Anyway, after the product name, we begin iterating the item options, again by first checking that they exist and then using #list. We're using #assign again to make the next part easier to work with. You see, you could just print out the item's options in one blob by using ${itemline.options} but the next bit of code performs some work to split them up, giving you greater freedom over styling.

We turn the options into a list by splitting them up using the line break element that we know it contains. Each option is then split up again, by assigning each part (the label and the value) as a variable by splitting up by substring, kinda like I suggested for the item name. Again, this shouldn't be new for you if you've dabbled in the dark arts of JavaScript. We're basically saying find the colon in the string, and then split it into two from there: the first part is the label and the second part is the value. With that information, we can split them up with HTML elements and apply styling to them.

Finishing Up

From there, it's just a case of including some simple expressions: quantity, rate, total, etc.

You can see that we also do things like check whether a gift certificate is included as part of the order, or whether one was redeemed, as well as things like promo discounts, shipping and billing details, etc.

Styling and Implementing a Responsive Framework

As for styling, there's nothing to add beyond what I said earlier: do stuff inline, if possible, and, if required, use a tool to do it for you. We build them out as tables, as we think that's the most reliable way of doing it. You can use percentages to set the width of the table columns so that they scale nicely on different widths.

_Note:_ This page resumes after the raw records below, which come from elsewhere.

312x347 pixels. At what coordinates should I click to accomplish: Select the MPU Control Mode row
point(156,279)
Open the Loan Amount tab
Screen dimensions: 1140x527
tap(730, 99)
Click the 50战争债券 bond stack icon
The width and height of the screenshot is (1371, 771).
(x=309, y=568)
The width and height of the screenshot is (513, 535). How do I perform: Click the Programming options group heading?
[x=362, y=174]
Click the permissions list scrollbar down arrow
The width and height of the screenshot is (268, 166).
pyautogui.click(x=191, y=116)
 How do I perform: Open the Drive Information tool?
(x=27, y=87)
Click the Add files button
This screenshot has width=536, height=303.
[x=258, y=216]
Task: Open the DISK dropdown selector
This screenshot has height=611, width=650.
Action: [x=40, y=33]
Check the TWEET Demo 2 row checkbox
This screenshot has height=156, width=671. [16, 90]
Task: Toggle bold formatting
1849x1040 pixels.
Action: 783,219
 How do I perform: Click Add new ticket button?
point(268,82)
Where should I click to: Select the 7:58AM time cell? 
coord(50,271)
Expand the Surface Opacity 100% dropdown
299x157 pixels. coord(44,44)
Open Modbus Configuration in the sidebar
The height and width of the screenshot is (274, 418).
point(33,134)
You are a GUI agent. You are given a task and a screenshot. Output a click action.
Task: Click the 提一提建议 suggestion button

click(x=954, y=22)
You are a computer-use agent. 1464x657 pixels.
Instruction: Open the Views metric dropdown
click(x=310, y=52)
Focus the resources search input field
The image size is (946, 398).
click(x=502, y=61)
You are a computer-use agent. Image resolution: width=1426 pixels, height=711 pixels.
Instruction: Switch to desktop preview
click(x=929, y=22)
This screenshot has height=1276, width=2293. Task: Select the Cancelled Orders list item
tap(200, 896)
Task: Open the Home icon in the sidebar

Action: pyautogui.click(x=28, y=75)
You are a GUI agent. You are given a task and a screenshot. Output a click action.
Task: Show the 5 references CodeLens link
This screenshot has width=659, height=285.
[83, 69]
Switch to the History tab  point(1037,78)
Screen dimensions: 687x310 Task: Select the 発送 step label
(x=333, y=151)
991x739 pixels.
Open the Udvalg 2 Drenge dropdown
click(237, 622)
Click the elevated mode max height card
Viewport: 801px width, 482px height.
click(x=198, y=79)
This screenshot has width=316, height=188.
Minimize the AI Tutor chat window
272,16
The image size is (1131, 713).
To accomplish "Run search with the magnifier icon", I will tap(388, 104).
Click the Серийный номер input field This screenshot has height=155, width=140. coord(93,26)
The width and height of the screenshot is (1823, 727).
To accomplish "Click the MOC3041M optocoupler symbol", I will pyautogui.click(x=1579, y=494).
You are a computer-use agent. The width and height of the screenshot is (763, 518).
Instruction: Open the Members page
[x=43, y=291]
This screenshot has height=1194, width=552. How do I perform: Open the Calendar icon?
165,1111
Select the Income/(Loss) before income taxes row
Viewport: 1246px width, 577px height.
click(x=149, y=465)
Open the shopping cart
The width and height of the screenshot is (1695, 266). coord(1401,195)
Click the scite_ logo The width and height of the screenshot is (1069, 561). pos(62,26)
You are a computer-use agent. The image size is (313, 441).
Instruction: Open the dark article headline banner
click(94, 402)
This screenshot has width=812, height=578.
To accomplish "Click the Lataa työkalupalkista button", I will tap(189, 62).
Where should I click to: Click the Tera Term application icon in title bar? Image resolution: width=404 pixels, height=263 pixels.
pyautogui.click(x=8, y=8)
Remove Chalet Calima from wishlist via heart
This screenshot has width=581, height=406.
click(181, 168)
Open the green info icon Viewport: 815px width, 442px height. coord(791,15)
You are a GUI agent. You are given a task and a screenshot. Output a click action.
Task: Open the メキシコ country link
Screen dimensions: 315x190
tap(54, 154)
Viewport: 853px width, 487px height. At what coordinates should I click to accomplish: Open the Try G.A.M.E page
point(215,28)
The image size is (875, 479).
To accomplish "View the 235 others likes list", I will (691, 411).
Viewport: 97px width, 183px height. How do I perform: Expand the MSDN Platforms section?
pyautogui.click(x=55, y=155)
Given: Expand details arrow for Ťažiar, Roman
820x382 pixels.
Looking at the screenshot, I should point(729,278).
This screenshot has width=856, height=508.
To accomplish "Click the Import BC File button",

If you're thinking about implementing a responsive framework, then my initial impressionI think it could work; I can't see a reason why they wouldn't. You introduce risk, of course, so I would make sure that your emails look fine when rendered on numerous email clients, as well as with HTML disabled. Many email frameworks use style tags and classes, which may be problematic, and keep in mind that a central part of responsive design — media queries — is not universally supported across all clients. So, it's worth getting the core of your emails looking good (eg having a default fixed width table) and then add in styling that can progressively enhance them.